Return all the entries exactly, keeping pictures out.

• **RECORDS SUPPLIED**
------------------------------

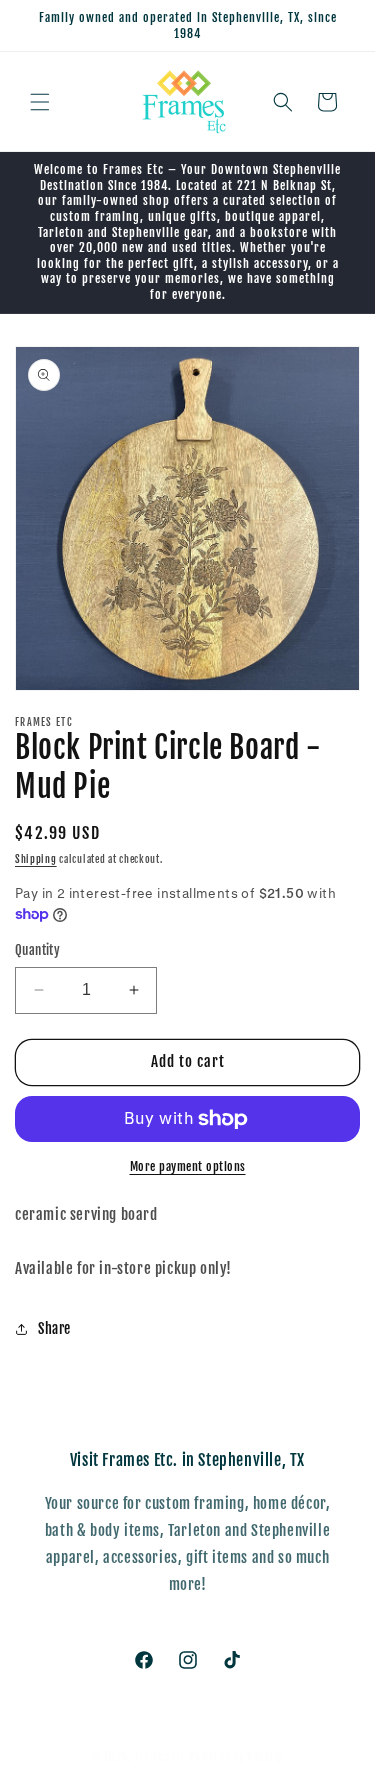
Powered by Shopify (236, 1757)
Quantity (37, 950)
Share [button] (54, 1328)
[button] (40, 102)
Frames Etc (162, 1757)
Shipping (36, 859)
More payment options (188, 1166)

------------------------------

• **TASK ANSWER**
Powered by Shopify (236, 1757)
Quantity (37, 950)
Share [button] (54, 1328)
[button] (40, 102)
Frames Etc (162, 1757)
Shipping (36, 859)
More payment options (188, 1166)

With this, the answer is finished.